ペルクッスス(愛の矢に) サジッタ(打たれし)カリターティス(者よ)コルポラ(身体よ) コンムテントゥル(入れ替われ)!」

 言い終えると同時に、2本の矢は空へと飛んでいった。二手に分かれた矢はゆっくりと別々の方向へ落ちていく。

「あれ? 葉月、バイト終わったんだ」

「恭太くんっ!?」

 どこかで道草を食っていたのか再び目の前に現れた恭太の頭上に本日2回目の矢が突き刺さった。

「嘘でしょ」

 呆然とする葉月に別の声が掛かる。

「葉月!」

 振り返ると、迎えに来た理人が目に入った。

「お、お兄ちゃん」

「え? 葉月に兄貴いたんだ」

 恭太を見るなり、理人は眉を顰めた。

「葉月、そいつは誰だ?」

「えっと」

 恭太について説明しなくてはと慌てる葉月の目に、もう一本の矢が映り込む。

「え……」

 予想外な光景に身動きが取れず、その矢が理人の頭に突き刺さるまでの様子を見届けてしまった。一気に血の気が引いていく。

「チェ〜〜ンジっ」とアモールが杖をクルクルさせると、恭太と理人の身体がキラキラと光を帯び、2人は目を開けたまま意識を失くしたような状態になった。ただ、それは一瞬の出来事で、直ぐに我に返ったのかお互い瞬きをし始める。

「大丈夫? あの、私のこと分かる?」

 先に理人へ駆け寄り、声を掛けた。

「当たり前だろ、何言ってるんだよ葉月」

 まともな返答に葉月は安堵する。だが、まだ問題はあった。恭太のことをしっかり説明しなくてはいけない。
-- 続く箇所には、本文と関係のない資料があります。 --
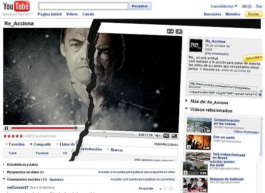Enter fullscreen mode via player corner icon
This screenshot has width=265, height=193.
coord(174,136)
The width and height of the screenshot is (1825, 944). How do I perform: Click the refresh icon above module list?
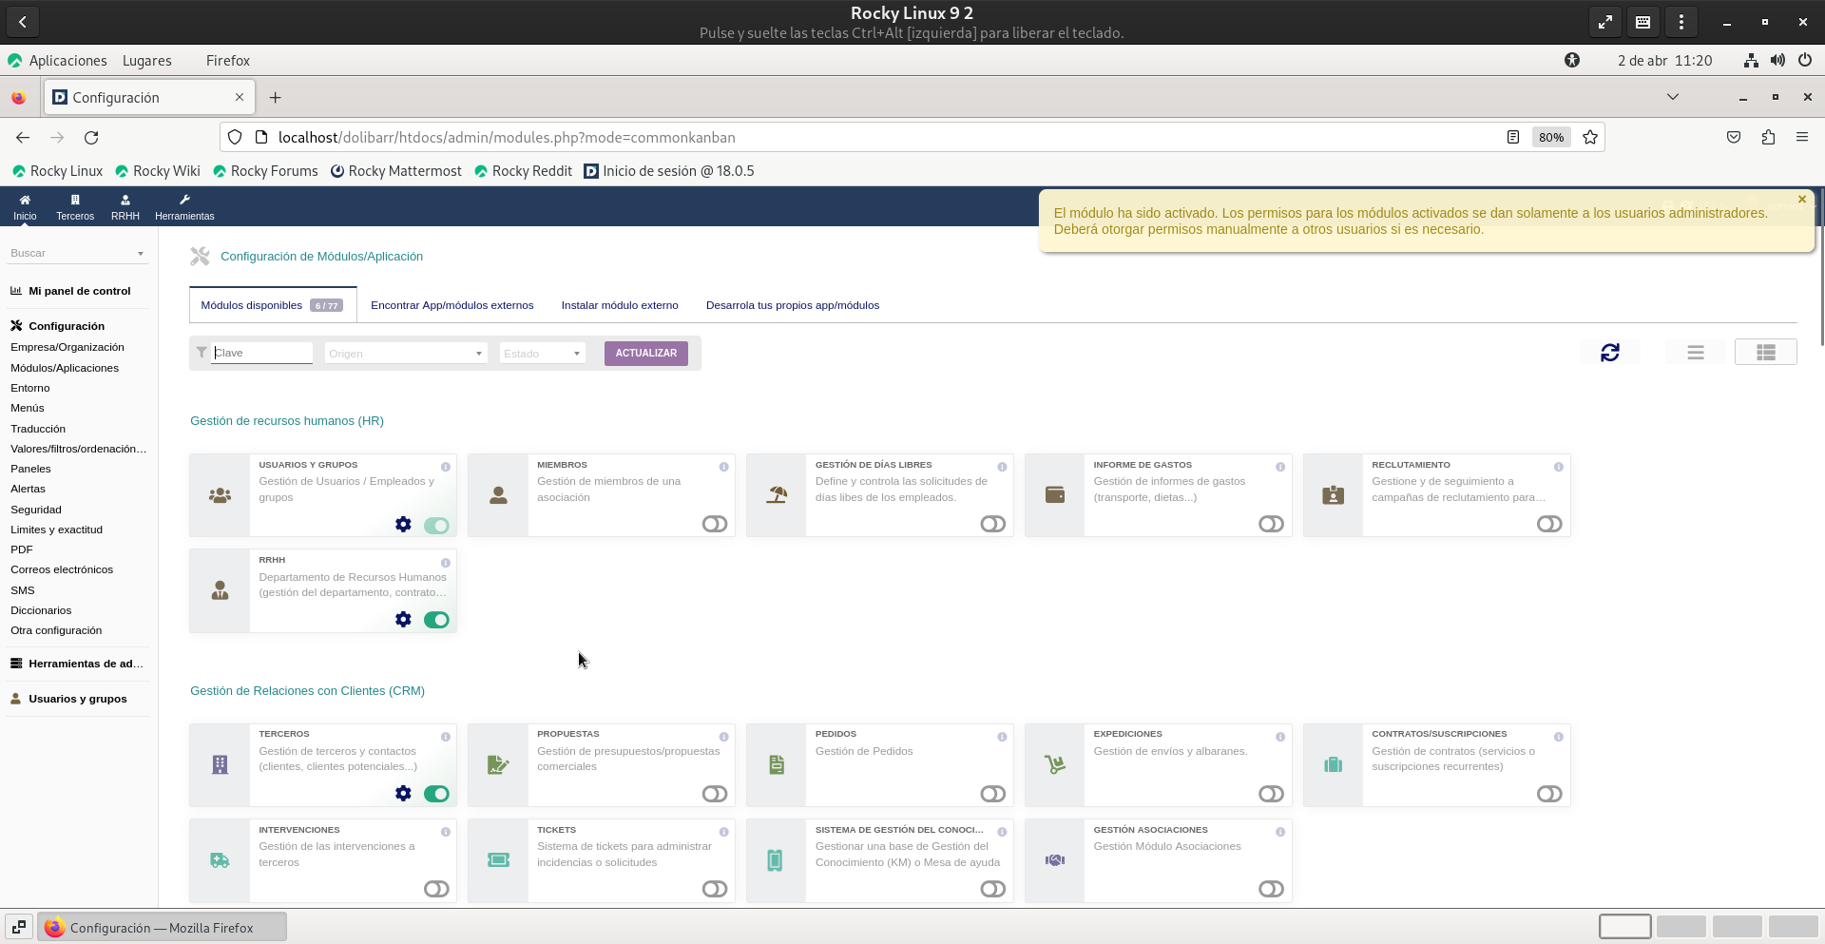click(x=1609, y=353)
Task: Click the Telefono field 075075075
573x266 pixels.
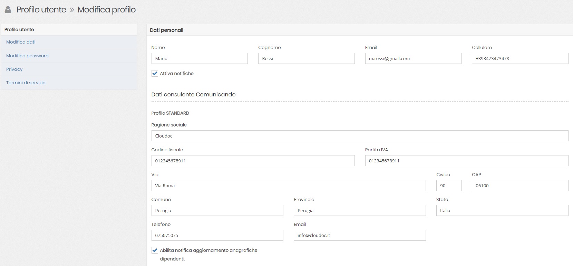Action: [217, 235]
「お兄ちゃん、あの人は同じクラスの恭太くんって言って……たまたま今日、パン屋に来てくれたんだ」

「何言ってんの、葉月」

「え?」

 笑顔を絶やさない理人を葉月は不思議に思い見遣る。

「俺が恭太だろ? お前の兄貴はあっちで……」

 そっと指を上げる理人の手が途中で止まり、笑顔だった顔は驚きの表情へと一変した。葉月は恐る恐る恭太が立つ方向へと視線を移す。その視線の先には、困惑した顔で理人を凝視する恭太がいた。

「あの……恭太、くん?」

 葉月が声を掛けるも、恭太の目が動くことはない。

「え、なんで? なんで俺がいんの? 俺は恭太で……あれ?」

 パン屋のガラス窓に映る自分に気が付き、理人の顔色がみるみるうちに曇っていった。

「何言ってるの? お兄ちゃん、変な冗談はよしてよ」

「葉月さん、どうですか? うまくいきましたか?」

 頭が真っ白状態の葉月とは裏腹に、アモールは笑顔に満ち溢れている。

「後で話があります。今は話し掛けないでもらえますか?」

 怒りのまま叫びたいのを押し殺し、冷静な口調でアモールに告げた。何かを察したのか、アモールはパッと姿を消す。

「お兄ちゃん、恭太くん……あの、これは」

「葉月……この場に止まってても仕方がないから、一度家へ帰ろう」

 どう言い訳するか困っていた葉月に、恭太が落ち着いた面持ちで口を開いた。

「あと……恭太って言ったか? 俺の姿をしたまま家には帰れないだろうから、君も来なさい」

 納得いかなそうに眉を吊り上げるところは理人らしい。顔は恭太だが、仕草は理人そのものだ。本当に入れ替わってしまったのだと実感し、葉月は頭を抱える。


 恭太を先頭に自宅へと歩く道中は重い空気が漂っていた。駅から徒歩15分歩いたところに、葉月と理人の住むマンションがある。いつもよりも長い道のりを歩いてきたような疲労感に襲われながら、葉月は我が家の玄関に足を踏み入れた。

「えっと……どうぞ、入って」

 恭太が普通に家の中へ入っていき、理人が玄関に立ったままオドオドしている。なんともおかしな光景を見ていると思いつつ、葉月は理人に来客用のスリッパを差し出した。

「なんかごめんな……変なことになっちまって」

 ちっとも悪くないのに、理人が済まなそうに頭を下げる。

「いやいや……お兄、じゃなくて……恭太くんは何も悪くないから謝らなくていいよ」

「けどさ」

「おい、さっさと中へ入ってこいよ」

 理人が何かを言い掛けたが、恭太の声がリビングから届く。

「分かった。恭太くん、ひとまず中に入って」

「なら……お邪魔します」

「なんか意外」

 スリッパを履き、脱いだ靴を揃えた恭太の姿に葉月は思ったことをつい口走ってしまった。

「え?」

「あ、ごめんなさい……なんでもないの」

 慌てて誤魔化そうとするも、葉月の声はしっかり聞き取られてしまっていたようで、理人はおかしそうに笑い出した。その笑顔はやはり理人らしくない。

「いやいや、いいよ。俺ってこんな見た目だからさ……意外に親が厳しいから、外見の割にはマナーはしっかりしてると思う」

「偏見でした。反省します」

「学校とか全然サボるから、そう見られても仕方がないよ。じゃ、兄貴に怒られないうちに上らせてもらうな」

 理人と共にリビングへ行くと、恭太がテーブルに料理を準備していた。なんとも奇妙な光景だ。

「ほら、2人とも席に着きなさい。ご飯がまだだったからお腹が空いているだろう……話し合いは食べた後にしよう」

 料理を見た途端、理人のお腹が盛大に鳴った。

「おい! 俺の姿で下品な音を立てるな!」

「そんな、生理現象なんですから仕方がないじゃないですか!」

 重かった空気が一気に和む。

「てか、これって全部お兄さんの手作りなんですか!? すげー美味しそうじゃん!!」

「俺の顔でその言葉遣いはやめないか」

「俺、お兄さんの喋り方知らないから分かんないですって」

「お前にお兄さんとも呼ばれたくない!」

「ええー、注文多いですね」

 緊張で強張っていた肩から徐々に力が抜け、いつの間にか葉月の口から笑い声が漏れた。その姿を見て、恭太が安堵したように微笑んだ。

「お腹を満たせば冷静になる。ご飯ぐらいは楽しく食べよう」

「賛成です!!」

 いつも兄妹二人の静かな食卓が一人増えたことでやけに賑やかになった。